Frontières absurdes ?
Si nul ne nie qu’il faille rompre avec le postulat ressassé de l’« absurdité des frontières africaines », il n’en demeure pas moins qu’il existe des frontières pour le moins paradoxales du point de vue géographique. Ainsi pour ce fleuve dont les méandres oscillent de part et d’autre de la frontière entre l’Ouganda et la Tanzanie (Henri Médard). Ce fleuve marquait sans doute une frontière ancienne, que les autorités coloniales ont simplifiée en suivant la droite ligne d’un parallèle. Tracé en principe provisoire, dont on ne pensait pas qu’il serait viable, ne serait-ce que parce que certains tributaires du roi Ba-Ganda se retrouvaient en terre « étrangère ». On a songé, après la fin de la Grande Guerre, à adopter un tracé qui suivrait le cours du fleuve, avant d’y renoncer : certaines des populations installées sur la concavité de tel ou tel méandre auraient dû changer d’appartenance. Et les habitants ont fini en gros par accepter ce tracé rectiligne, qui avait du reste l’avantage de faciliter la contrebande. Sauf peut-être au cours des années 1940, ce tracé n’a pas été contesté jusqu’à ce que Idi Amine Dada occupe un méandre tanzanien, avec pour résultat que les Tanzaniens ont envahi l’Ouganda.

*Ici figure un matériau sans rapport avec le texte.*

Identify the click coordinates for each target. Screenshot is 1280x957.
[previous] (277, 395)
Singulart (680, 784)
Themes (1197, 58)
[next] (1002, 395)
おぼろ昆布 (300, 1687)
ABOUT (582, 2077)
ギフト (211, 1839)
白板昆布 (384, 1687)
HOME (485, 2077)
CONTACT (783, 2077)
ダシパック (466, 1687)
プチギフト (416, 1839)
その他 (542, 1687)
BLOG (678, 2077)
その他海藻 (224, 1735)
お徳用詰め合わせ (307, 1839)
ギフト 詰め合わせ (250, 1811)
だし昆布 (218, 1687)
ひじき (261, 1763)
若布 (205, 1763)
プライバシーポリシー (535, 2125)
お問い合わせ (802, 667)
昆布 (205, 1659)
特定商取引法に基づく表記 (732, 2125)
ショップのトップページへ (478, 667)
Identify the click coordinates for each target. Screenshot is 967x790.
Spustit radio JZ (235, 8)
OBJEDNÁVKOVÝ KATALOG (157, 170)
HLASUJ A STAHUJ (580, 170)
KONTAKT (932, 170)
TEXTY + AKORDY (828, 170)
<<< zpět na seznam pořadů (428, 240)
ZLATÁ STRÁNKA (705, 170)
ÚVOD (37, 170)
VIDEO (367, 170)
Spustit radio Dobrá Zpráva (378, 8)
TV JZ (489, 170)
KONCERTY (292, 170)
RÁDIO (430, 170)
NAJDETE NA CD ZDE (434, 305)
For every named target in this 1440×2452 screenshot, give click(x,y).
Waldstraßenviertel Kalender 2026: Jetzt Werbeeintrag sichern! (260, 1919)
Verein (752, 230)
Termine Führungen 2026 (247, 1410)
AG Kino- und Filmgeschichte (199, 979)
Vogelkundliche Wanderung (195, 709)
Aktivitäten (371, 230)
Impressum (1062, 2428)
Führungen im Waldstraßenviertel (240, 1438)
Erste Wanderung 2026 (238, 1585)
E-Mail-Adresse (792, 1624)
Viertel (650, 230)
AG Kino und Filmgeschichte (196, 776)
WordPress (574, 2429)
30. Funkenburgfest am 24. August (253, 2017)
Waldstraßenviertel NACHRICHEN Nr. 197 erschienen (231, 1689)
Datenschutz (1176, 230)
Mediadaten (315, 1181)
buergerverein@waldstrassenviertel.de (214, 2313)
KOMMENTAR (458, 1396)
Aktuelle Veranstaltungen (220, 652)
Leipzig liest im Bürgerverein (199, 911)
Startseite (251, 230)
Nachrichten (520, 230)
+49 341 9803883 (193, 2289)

Comme la discussion le fait apparaître, ce cas illustre plusieurs thèmes. Cette frontière était sans doute absurde, ou du moins artificielle, mais les frontières le sont toujours plus ou moins ; et, si artificielles qu’elles soient, elles composent avec des réalités déjà existantes (Pierre Boilley, Claire Médard). À sa manière simpliste, la frontière entre l’Ouganda et la Tanzanie tenait un certain compte du cours du fleuve. Dans d’autres cas, les « réalités existantes » sont les mouvements des populations (voir infra) ; ou bien tel chef rétif qu’on préfère laisser au-delà de la frontière (Camille Lefebvre). Ceci étant, même là où le tracé d’une frontière compose avec des réalités antérieures, il peut en changer le sens, figer des dynamiques (Pierre Simon-Wier), ou en créer de nouvelles (voir infra).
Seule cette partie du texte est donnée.